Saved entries
◆ ◆ ◆ ◆
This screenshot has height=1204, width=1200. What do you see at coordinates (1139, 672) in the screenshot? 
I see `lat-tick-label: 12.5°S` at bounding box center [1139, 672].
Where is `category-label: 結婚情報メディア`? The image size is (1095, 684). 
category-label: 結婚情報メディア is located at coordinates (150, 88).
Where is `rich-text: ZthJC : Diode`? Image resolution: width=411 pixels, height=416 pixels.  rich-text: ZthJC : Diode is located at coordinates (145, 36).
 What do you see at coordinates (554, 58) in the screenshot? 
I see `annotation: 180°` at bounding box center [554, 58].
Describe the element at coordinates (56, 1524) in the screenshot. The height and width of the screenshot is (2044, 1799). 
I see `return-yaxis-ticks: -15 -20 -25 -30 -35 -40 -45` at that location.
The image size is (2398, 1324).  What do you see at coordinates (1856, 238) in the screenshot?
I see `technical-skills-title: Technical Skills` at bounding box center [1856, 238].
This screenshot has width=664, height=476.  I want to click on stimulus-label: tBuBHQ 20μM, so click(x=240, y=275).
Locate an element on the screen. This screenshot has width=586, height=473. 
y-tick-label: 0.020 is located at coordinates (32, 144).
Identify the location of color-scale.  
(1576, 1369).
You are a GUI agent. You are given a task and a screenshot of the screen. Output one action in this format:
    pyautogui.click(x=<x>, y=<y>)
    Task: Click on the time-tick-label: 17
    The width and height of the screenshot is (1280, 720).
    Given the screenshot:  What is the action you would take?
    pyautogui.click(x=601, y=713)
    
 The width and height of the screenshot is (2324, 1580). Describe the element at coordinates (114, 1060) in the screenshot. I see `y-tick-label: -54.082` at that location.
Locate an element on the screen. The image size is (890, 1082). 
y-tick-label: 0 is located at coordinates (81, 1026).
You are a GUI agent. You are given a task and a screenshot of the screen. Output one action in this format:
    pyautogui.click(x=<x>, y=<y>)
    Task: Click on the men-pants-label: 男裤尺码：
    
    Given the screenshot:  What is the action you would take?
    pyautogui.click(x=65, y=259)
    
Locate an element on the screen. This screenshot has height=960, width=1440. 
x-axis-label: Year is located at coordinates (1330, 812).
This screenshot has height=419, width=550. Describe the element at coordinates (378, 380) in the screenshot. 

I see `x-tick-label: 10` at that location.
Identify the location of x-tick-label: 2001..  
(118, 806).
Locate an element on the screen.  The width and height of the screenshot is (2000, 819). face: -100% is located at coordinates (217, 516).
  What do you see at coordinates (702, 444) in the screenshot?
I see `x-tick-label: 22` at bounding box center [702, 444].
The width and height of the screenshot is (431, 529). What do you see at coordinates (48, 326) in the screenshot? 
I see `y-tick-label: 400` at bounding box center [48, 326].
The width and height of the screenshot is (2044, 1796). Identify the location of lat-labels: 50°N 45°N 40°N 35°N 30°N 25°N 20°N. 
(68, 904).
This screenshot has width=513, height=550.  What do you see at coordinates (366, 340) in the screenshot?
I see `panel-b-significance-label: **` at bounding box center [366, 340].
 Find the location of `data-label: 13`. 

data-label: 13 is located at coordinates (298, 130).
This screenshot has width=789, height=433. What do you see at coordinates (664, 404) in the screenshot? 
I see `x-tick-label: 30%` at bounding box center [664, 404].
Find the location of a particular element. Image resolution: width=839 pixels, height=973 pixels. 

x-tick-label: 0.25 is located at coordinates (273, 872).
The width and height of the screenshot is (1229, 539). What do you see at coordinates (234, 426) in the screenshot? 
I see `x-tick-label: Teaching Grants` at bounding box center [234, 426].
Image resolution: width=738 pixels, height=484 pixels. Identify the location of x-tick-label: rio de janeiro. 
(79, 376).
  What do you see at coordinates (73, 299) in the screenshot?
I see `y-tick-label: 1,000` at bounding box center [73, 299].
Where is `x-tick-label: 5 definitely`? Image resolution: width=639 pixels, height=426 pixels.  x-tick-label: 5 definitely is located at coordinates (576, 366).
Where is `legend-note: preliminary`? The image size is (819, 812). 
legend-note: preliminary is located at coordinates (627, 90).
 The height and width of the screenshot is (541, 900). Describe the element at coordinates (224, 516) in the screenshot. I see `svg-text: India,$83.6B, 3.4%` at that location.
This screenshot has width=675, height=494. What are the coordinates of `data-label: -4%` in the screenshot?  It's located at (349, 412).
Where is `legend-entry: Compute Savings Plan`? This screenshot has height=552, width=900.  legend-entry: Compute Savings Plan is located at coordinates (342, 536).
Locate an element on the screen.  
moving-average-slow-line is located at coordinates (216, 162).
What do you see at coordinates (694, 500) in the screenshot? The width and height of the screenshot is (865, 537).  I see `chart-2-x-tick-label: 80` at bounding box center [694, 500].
◆ ◆ ◆ ◆
WHAT THIS TASK INVOLVES
Copy the lines starting with the line that contains "coordinates (145, 36)." and going on through the line that contains "center [554, 58].", both included, exactly as they appear.

ANSWER TO THE EXERCISE
Where is `rich-text: ZthJC : Diode`? Image resolution: width=411 pixels, height=416 pixels.  rich-text: ZthJC : Diode is located at coordinates (145, 36).
 What do you see at coordinates (554, 58) in the screenshot? 
I see `annotation: 180°` at bounding box center [554, 58].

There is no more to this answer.